Pay-for-performance updates for U.S. companies include the following:
- A new standardized comparison of the subject company’s CEO pay and financial performance ranking relative to its ISS-defined peer group will be added to ISS’ benchmark policy proxy research reports beginning Feb. 1, 2017. Financial performance will be measured by a weighted average of multiple financial metrics including return on equity, return on assets, return on invested capital, revenue growth, EBITDA growth, and cash flow (from operations) growth. The metrics and weightings will be based on the company’s four-digit GICS industry group, and are based on extensive back-testing over multiple years. The financial performance and pay ranking information will be displayed for all companies subject to ISS’ quantitative pay-for-performance screens. While this information will not impact the quantitative screening results during the 2017 proxy season, it may be referenced in the qualitative review and its consideration may mitigate or heighten identified pay-for-performance concerns.

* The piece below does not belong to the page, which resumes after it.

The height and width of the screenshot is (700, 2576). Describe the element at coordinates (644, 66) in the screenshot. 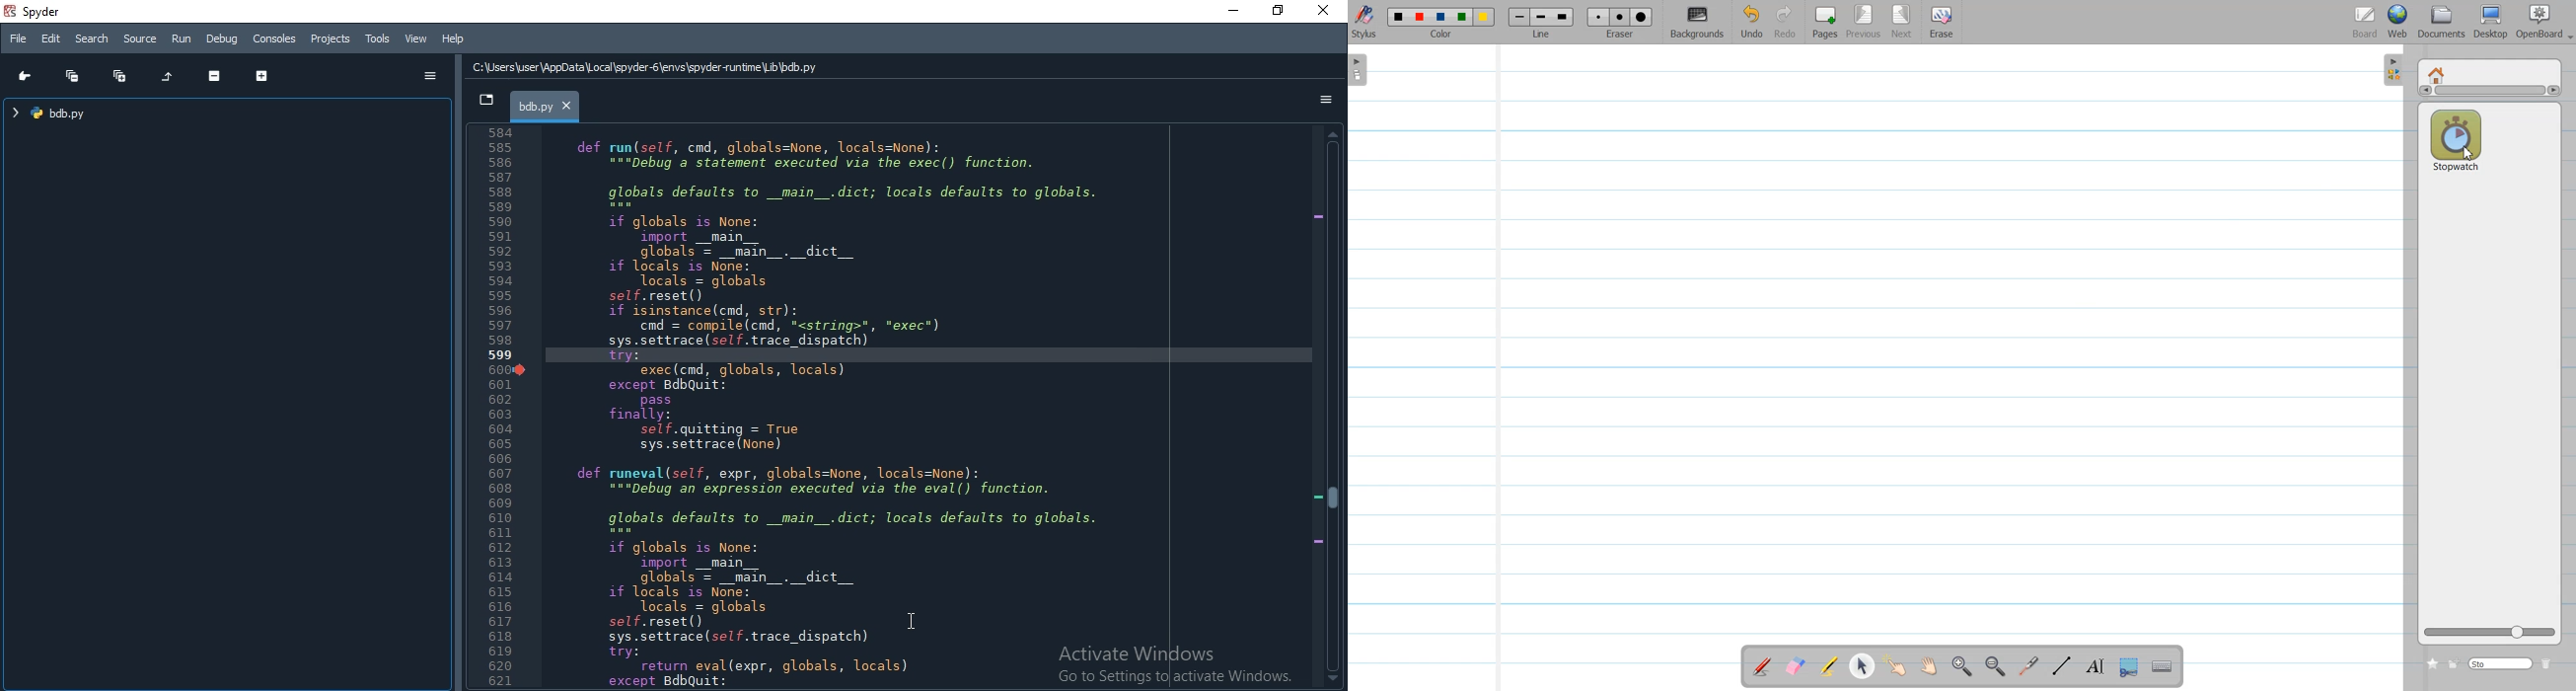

- Relative Degree of Alignment (RDA) assessment will only be considered in the overall quantitative concern level when the subject company has a minimum of two years of pay and TSR data. Companies that only have one year of data will receive an N/A (not applicable) concern for their RDA test. The RDA measure uses annualized three-year TSR – i.e., the annualized rate of the three 12-month periods in the three-year measurement period (calculated as the geometric mean of the three TSRs). TSR reflects stock price appreciation plus the impact of reinvestment of dividends (and the compounding effect of dividends paid on reinvested dividends) for the period.